• Quoted passage:

■ ■ ■ ■ ■ ■ ■

BACKGROUND: The temporal pattern of the biologic mechanism linking red blood cell (RBC) storage duration with clinical outcomes is yet unknown. This study investigates how such a temporal pattern can affect the power of randomized controlled trials (RCT) to detect a relevant clinical outcome mediated by the transfusion of stored RBCs.
STUDY DESIGN AND METHODS: This study was a computer simulation of four RCTs, each using a specific categorization of the RBC storage time. The trial's endpoint was evaluated assuming five hypothetical temporal patterns for the biologic mechanism linking RBC storage duration with clinical outcomes.

■ ■ ■ ■ ■ ■ ■

• Record set:
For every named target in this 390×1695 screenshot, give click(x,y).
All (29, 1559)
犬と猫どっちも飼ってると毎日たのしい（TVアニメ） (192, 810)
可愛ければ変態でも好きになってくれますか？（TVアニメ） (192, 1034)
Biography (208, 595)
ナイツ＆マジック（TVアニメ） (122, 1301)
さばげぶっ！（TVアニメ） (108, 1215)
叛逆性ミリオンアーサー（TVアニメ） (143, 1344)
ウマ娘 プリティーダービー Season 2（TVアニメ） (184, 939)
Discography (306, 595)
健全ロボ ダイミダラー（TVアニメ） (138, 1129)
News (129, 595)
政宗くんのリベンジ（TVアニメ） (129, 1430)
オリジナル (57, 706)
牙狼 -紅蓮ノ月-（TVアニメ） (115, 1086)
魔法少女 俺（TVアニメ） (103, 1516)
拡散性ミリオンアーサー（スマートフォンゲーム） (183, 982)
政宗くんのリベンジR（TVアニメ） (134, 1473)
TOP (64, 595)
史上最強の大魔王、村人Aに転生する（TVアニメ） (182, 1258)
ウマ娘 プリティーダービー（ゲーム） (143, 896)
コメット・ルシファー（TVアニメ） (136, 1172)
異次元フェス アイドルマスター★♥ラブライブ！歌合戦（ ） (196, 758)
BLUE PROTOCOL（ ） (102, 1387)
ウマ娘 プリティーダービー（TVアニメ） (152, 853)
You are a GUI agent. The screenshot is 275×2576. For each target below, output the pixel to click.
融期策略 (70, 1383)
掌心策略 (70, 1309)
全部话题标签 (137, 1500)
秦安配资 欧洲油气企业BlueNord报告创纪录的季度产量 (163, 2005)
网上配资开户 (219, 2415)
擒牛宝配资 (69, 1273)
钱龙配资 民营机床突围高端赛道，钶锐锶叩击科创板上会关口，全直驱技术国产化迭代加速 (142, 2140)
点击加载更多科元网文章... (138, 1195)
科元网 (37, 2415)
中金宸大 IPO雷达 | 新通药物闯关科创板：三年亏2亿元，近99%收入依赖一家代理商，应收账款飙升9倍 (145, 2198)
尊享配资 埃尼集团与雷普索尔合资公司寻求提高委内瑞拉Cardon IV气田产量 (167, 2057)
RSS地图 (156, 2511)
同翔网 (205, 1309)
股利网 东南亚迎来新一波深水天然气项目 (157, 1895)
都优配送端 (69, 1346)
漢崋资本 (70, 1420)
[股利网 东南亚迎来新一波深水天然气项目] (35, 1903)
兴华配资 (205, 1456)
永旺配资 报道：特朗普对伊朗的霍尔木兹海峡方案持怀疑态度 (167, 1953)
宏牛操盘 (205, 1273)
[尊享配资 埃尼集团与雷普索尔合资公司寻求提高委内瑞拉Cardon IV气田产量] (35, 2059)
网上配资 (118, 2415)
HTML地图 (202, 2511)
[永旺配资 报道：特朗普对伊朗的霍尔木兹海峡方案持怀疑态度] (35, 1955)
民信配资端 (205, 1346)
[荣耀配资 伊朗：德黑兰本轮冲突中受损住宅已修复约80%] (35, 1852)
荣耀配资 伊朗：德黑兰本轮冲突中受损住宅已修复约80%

■ ■ ■ ■ ■ ■ ■

• Tasks for this exercise:
a) Copy the RBC storage abstract from "STUDY DESIGN AND" up to and including "with clinical outcomes.", and change "computer simulation" to "numerical simulation" throughout that passage.
b) Write the next part of the abstract on RBC storage duration, starting after its final sentence.

• Responses:
a)
STUDY DESIGN AND METHODS: This study was a numerical simulation of four RCTs, each using a specific categorization of the RBC storage time. The trial's endpoint was evaluated assuming five hypothetical temporal patterns for the biologic mechanism linking RBC storage duration with clinical outcomes.

b)
RESULTS: Power of RCTs to unveil a significant association between RBC storage duration and clinical outcomes was critically dependent on a complex interaction among three factors: 1) the way the RBC storage time is categorized in the trial design, 2) the temporal pattern assumed for the RBC storage lesion, and 3) the age distribution of RBCs in the inventory from which they are picked up for transfusion. For most combinations of these factors, the power of RCTs to detect a significant treatment effect was below 80%. All the four simulated RCTs had a very low power to disclose a harmful clinical effect confined to last week of the maximum 42-day shelf life of stored RBCs.
CONCLUSIONS: Ongoing RCTs may lack enough power to settle the issue of whether or not the transfusion of stored blood has a negative clinical impact. A precautionary reduction of the maximum storage time to 35 days is advisable.